Les yeux derrière la tête
Entre la Frette et Herblay, on peut longer la Seine sur les rives aménagées, celles qui ont vu les plus grands maîtres de l’impressionnisme produire des chefs d’oeuvre à la pelle. Ici, les rives de la Seine sont abruptes et le chemin que l’on emprunte est tracé sur des espaces verts en bordure de la route qui surplombe. Cette route, ou plutôt cette rue marque ainsi la limite entre la ville et la nature.
Un appareil photo en poche, on peut se prendre pour Pissaro ou Daubigny et céder à la tentation de "la photo de paysage bucolique". Les sujets ne manquent pas : les berges du fleuve, les péniches, les roseaux, les saules, les oiseaux. Clic (juste pour signaler que le X100 fait juste un petit clic et pas un grand clac), les roseaux sont dans la boite. Et après ? Les canards ? Avez-vous remarqué avec quelle frénésie les canards attirent les photographes amateurs, comme si ces bestioles avaient un pouvoir hypnotisant sur tout porteur d’appareil passant à portée d’aile. Le canard est au photographe ce que la Sirène est au marin, un appel irrationnel au suicide photographique.
Je décide donc de me boucher les oreilles pour éviter de tomber dans le traquenard du canard. C’est là que mes yeux derrière la tête décident d’entrer en fonction. Oui, mes yeux derrière la tête. Comment ça ? Ca n’existe pas ? Bien sûr que si ! Tout le monde en a, il faut juste s’en rappeler. Ces yeux derrière la tête sont quand même hyper pratiques car comme vous le savez notre cerveau est une feignasse. La première idée qui lui vient est toujours la même, il aime bien travailler toujours de la même façon et nous ressortir ses bons vieux trucs. Quand on photographie c’est pareil : notre cerveau voit une rivière avec des péniches et nous commande de faire une photo de bateau au premier plan avec les reflets du soleil sur le fleuve ondoyant avec de jolis bokehs cristallins.
Mes yeux derrière la tête vont essayer de dire à mon cerveau qu’il y a peut être d’autres angles d’attaque du sujet "Bords de Seine". J’oublie la nature et me retourne vers la ville et les maisons qui bordent la rue, qui borde le chemin, qui borde la berge, qui borde le fleuve.
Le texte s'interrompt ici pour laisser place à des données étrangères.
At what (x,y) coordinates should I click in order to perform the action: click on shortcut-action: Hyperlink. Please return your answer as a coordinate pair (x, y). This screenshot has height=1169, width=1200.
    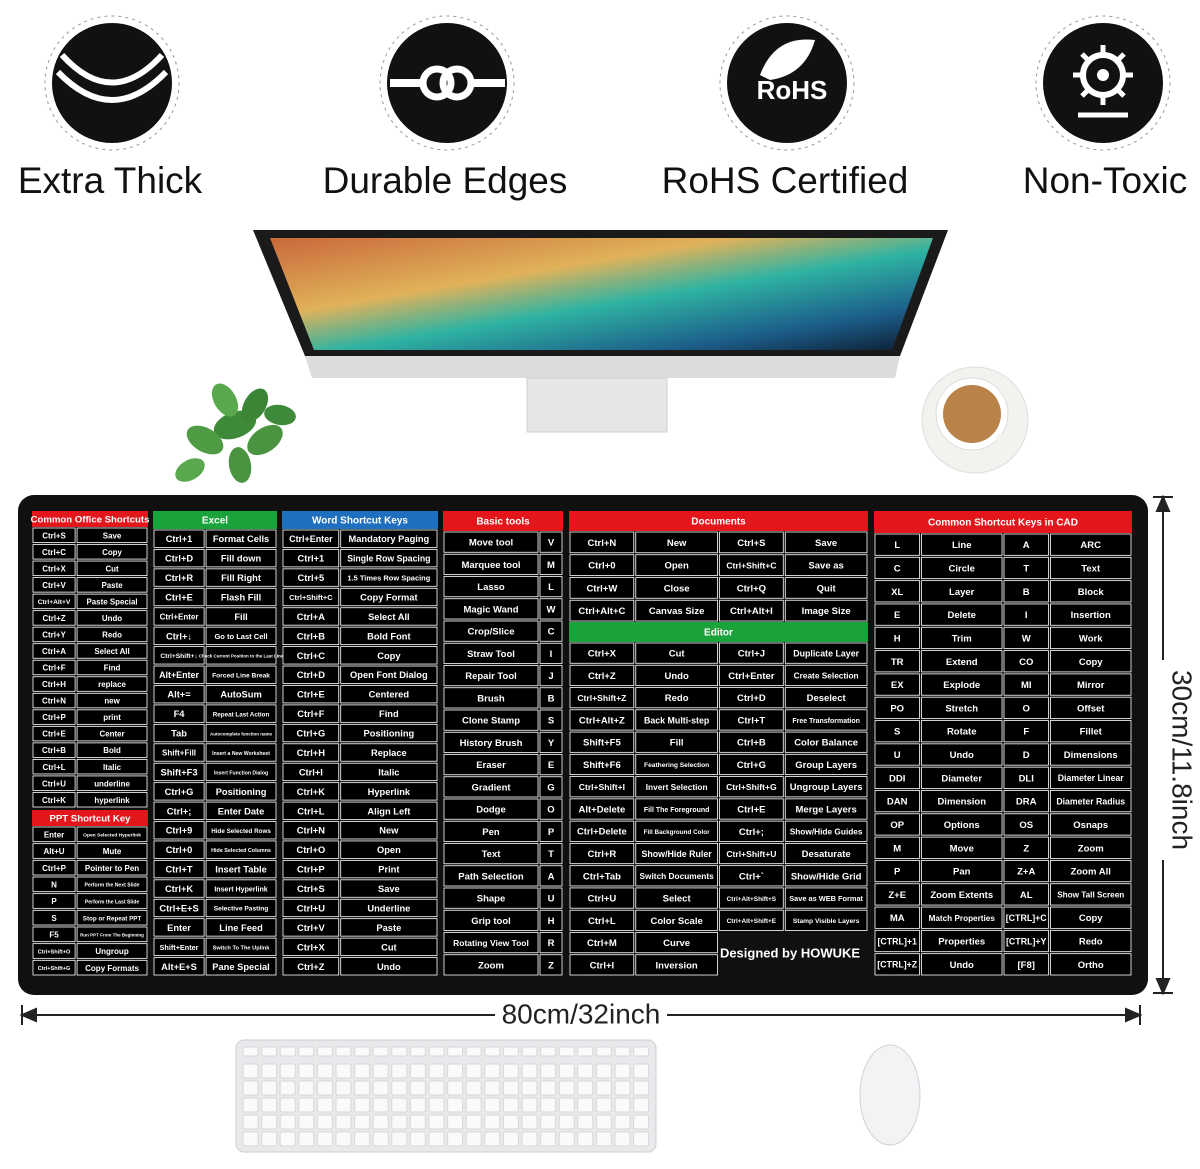
    Looking at the image, I should click on (390, 792).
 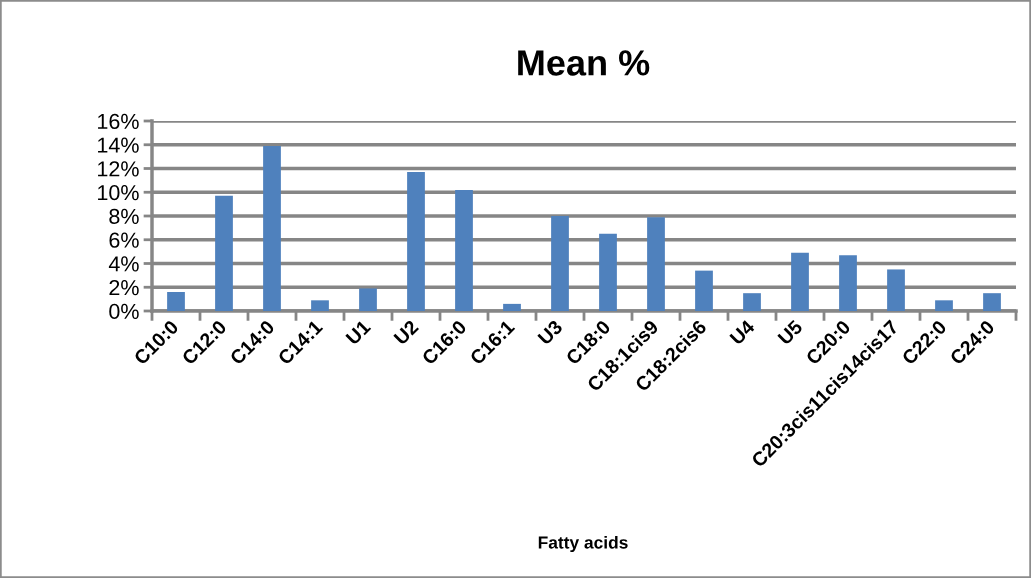 I want to click on y-tick-label: 12%, so click(x=118, y=169).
Mon cerveau reconfiguré (je jure que ça fait pas mal) va donc essayer de trouver une idée plus originale que la première qui lui est venue. En réalité il y a bien plus de choses intéressantes une fois le dos tourné. Les maisons qui bordent cette rue sont de styles et d’époques totalement différents. Elles ont cependant toutes un air maritime qui ferait croire qu’on est au bord de l’océan. Une atmosphère très 70’s s’en dégage qui me replonge dans l’air du temps de mon enfance.
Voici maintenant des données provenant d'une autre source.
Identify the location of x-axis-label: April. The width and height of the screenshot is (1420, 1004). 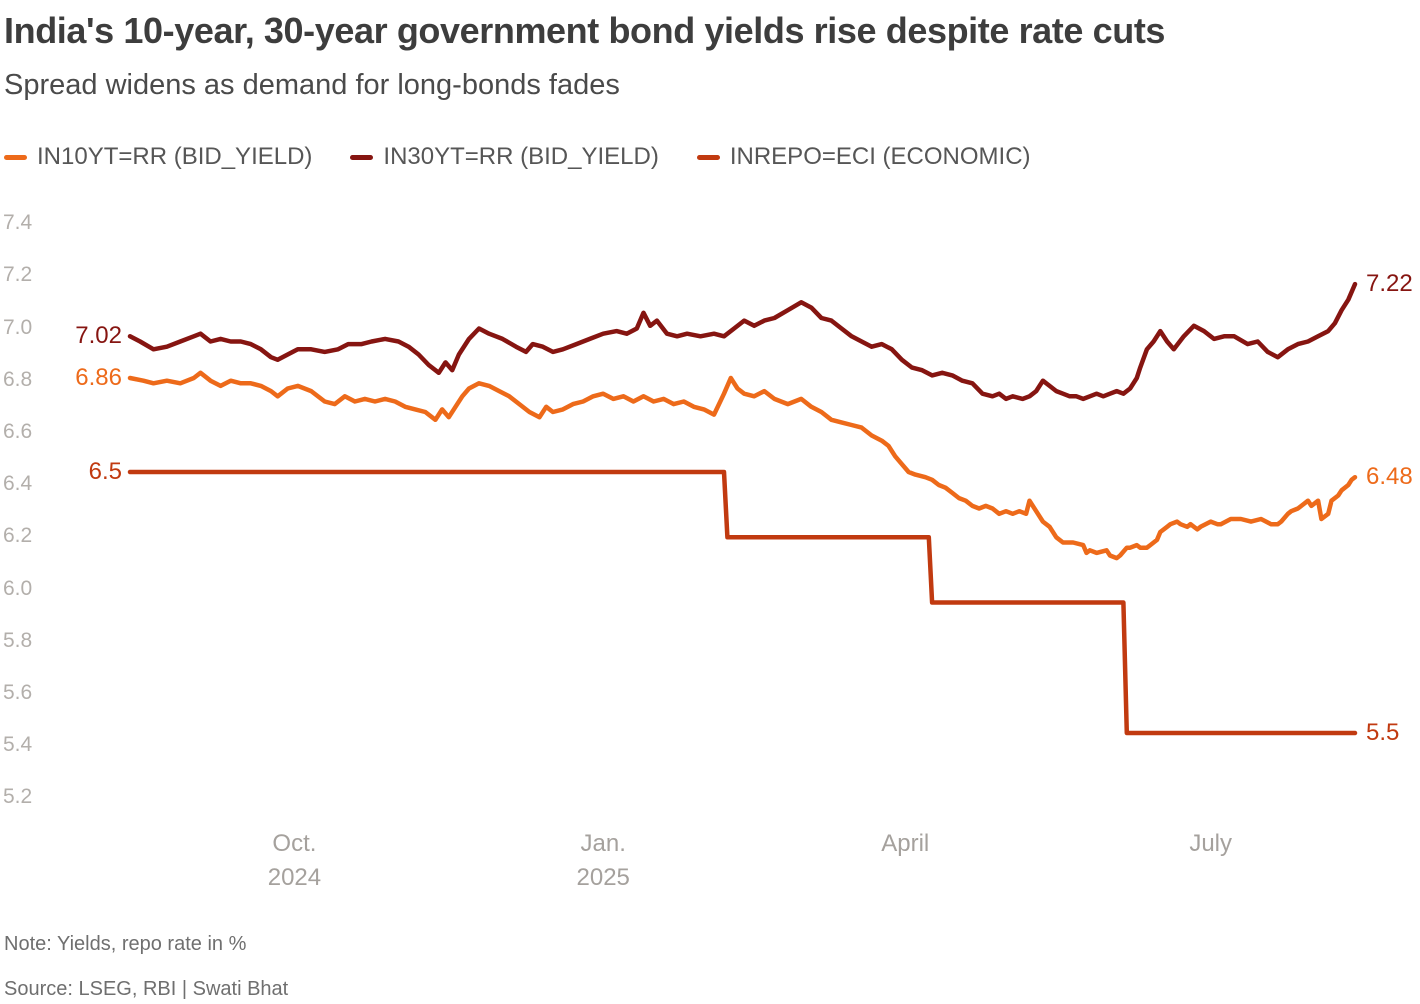
(906, 844).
Je n’ai pas pris beaucoup d’images et je concède qu’elles ne sont pas exceptionnelles. Elles m’ont juste donné la satisfaction d’avoir pensé à activer mes yeux derrière ma tête. Un peu comme je l’avais fait quand je n’ai pas photographié de dragons au défilé du nouvel an chinois. Au final j’en retiens qu’il faut toujours se méfier de sa première idée : la deuxième, la troisième ou la n-ième ont toutes les chances d’être beaucoup plus originales. Je ne sais pas si ça a vraiment fonctionné cette fois-ci mais l’important était de le tenter.